Change Timezone in Databricks Spark

·382 words·2 mins

The Databricks cluster is using UTC as the default timezone. So when you run some time-related code, the displayed time is not the local time, which is not ideal. In this post, I want to share how to change the timezone setting for Databricks cluster.

Change the system timezone
#

In the notebook cell, run the following to check what Linux system Databricks is using:

%sh
lsb_release -a

It shows the underlying system is Ubuntu. On Ubuntu, we can use timedatectl command line tool to change the timezone.

List timezones:

%sh
timedatectl list-timezones

Pick a timezone we want:

%sh
timedatectl set-timezone Asia/Shanghai

Note the above command does not impact the timezone setting of spark, since spark has already been started.

ref:

Change timezone for databricks spark
#

For the current session
#

If you only want to set the timezone for current spark session, just run the following statement:

spark.conf.set('spark.sql.session.timeZone', 'Asia/Shanghai')

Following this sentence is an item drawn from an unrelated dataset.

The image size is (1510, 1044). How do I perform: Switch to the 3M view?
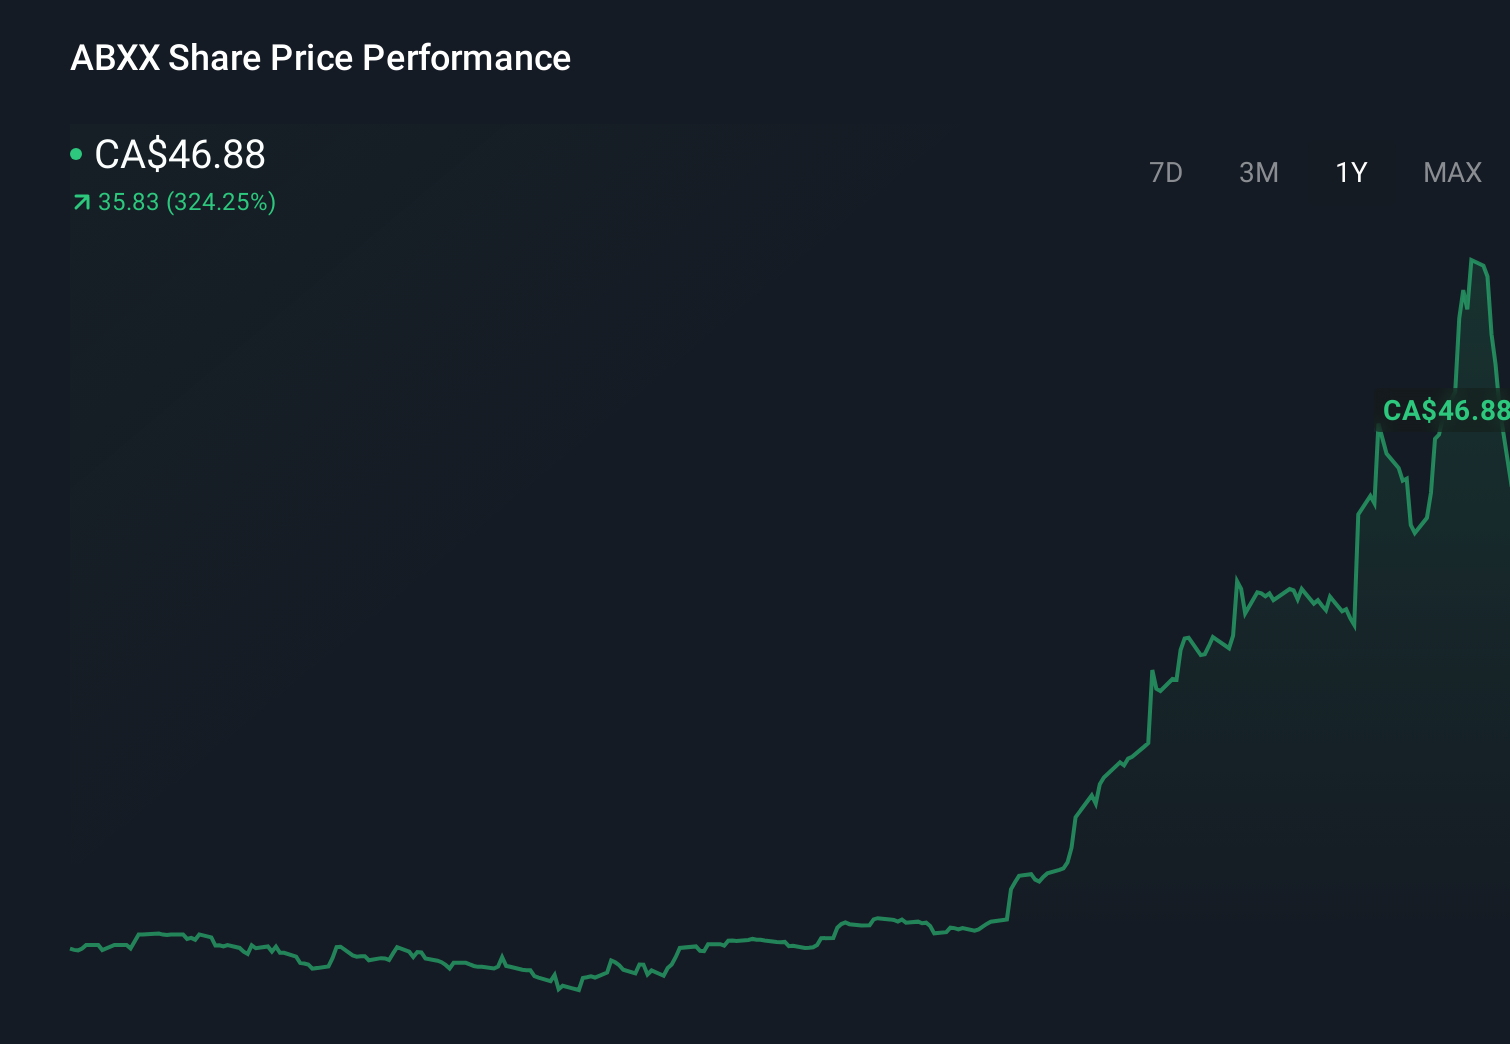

The explanation for spark.sql.session.timeZone:

The ID of session local timezone in the format of either region-based zone IDs or zone offsets. Region IDs must have the form ‘area/city’, such as ‘America/Los_Angeles’. Zone offsets must be in the format ‘(+|-)HH’, ‘(+|-)HH: mm’ or ‘(+|-)HH:mm:ss’, e.g ‘-08’, ‘+01:00’ or ‘-13:33:33’. Also ‘UTC’ and ‘Z’ are supported as aliases of ‘+00:00’. Other short names are not recommended to use because they can be ambiguous.

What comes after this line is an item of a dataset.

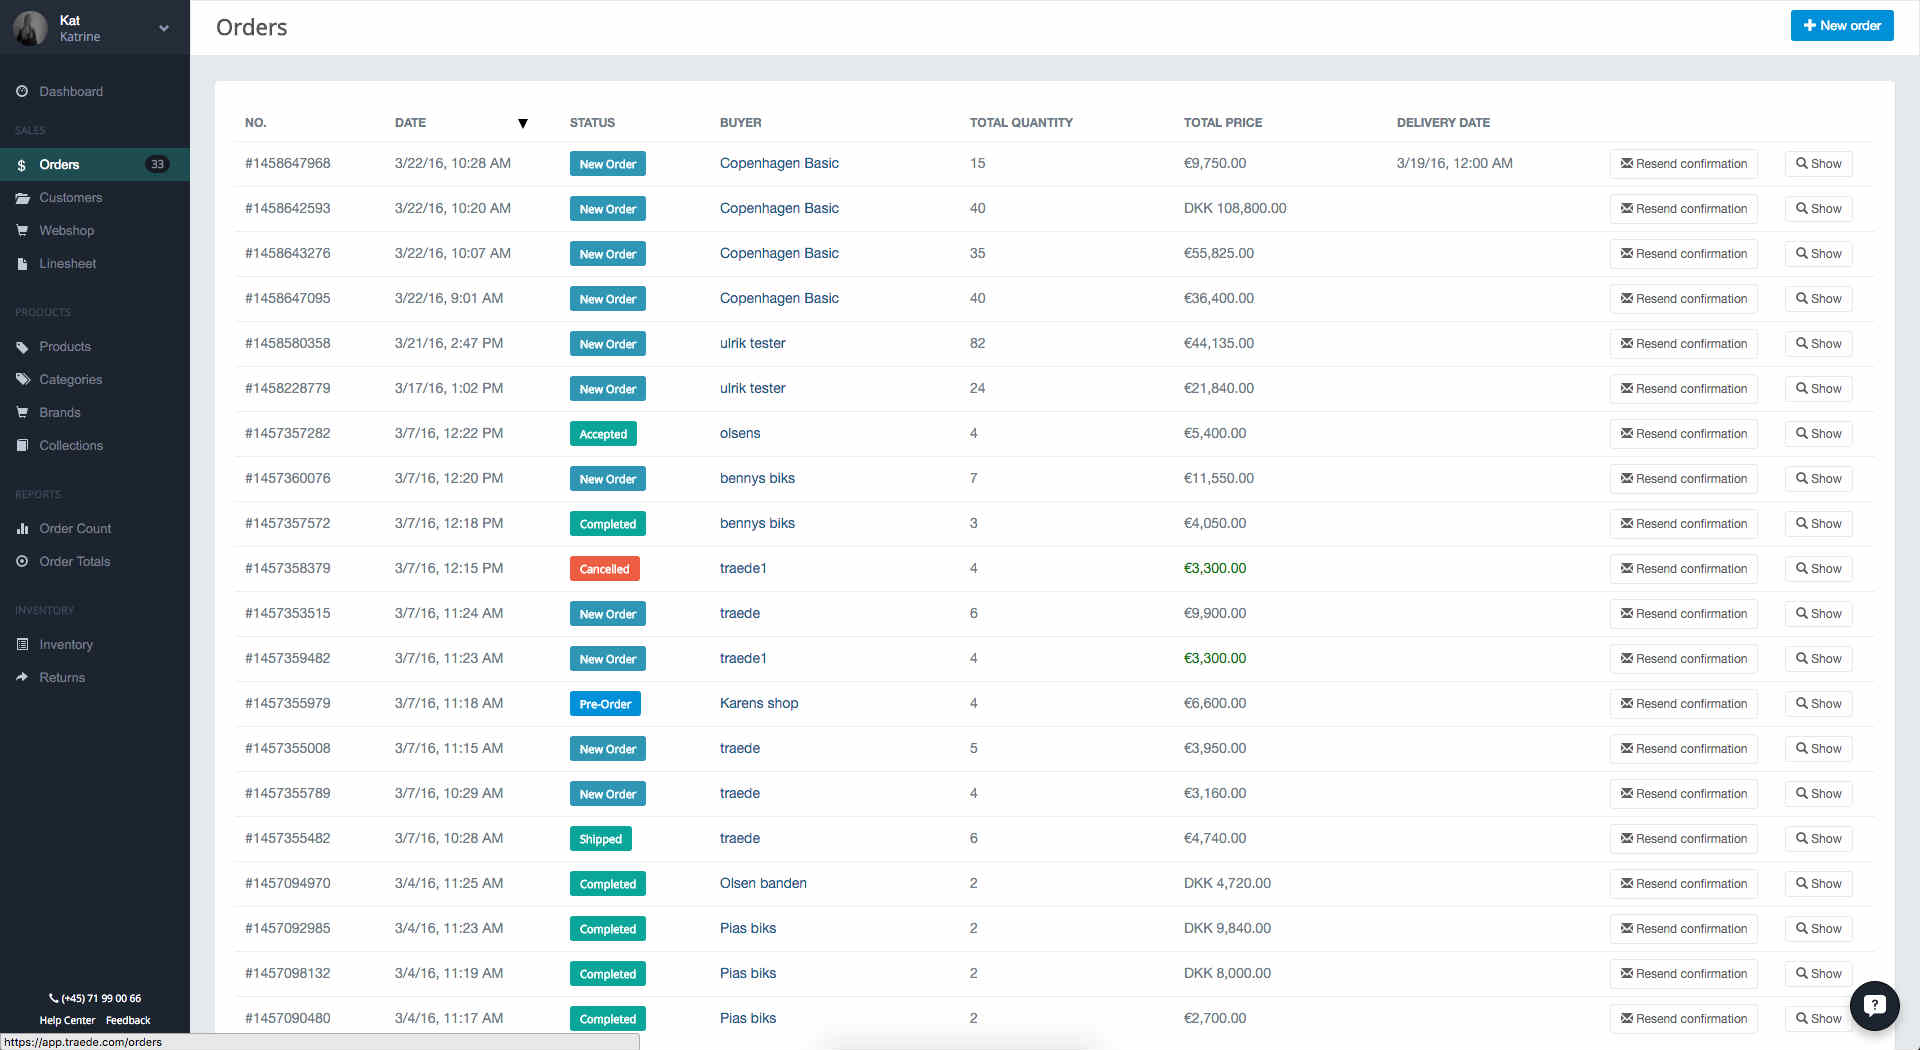The image size is (1920, 1050).
Task: Open buyer link Karens shop
Action: (759, 704)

Then you can run display(spark.sql("select current_timezone()")) in Databricks notebook cell to verify the change. However, if you create a new notebook using the same cluster, the timezone setting does not persist.

ref:

In the cluster config
#

In the Advanced options section of cluster setting page, under Spark tab, you can add the following config:

spark.sql.session.timeZone Asia/Shanghai

This will make sure every notebooks that attached to this cluster has the correct timezone setup.

databricks cluster init script
#

You can also set up the timezone in init script for the cluster. Just add someting like the following to the cluster init script:

timedatectl set-timezone Asia/Shanghai

Precedence of different settings
#

The precedence of setting up timezone of the above three methods:

setting in notebook session > cluster config > init script

ref: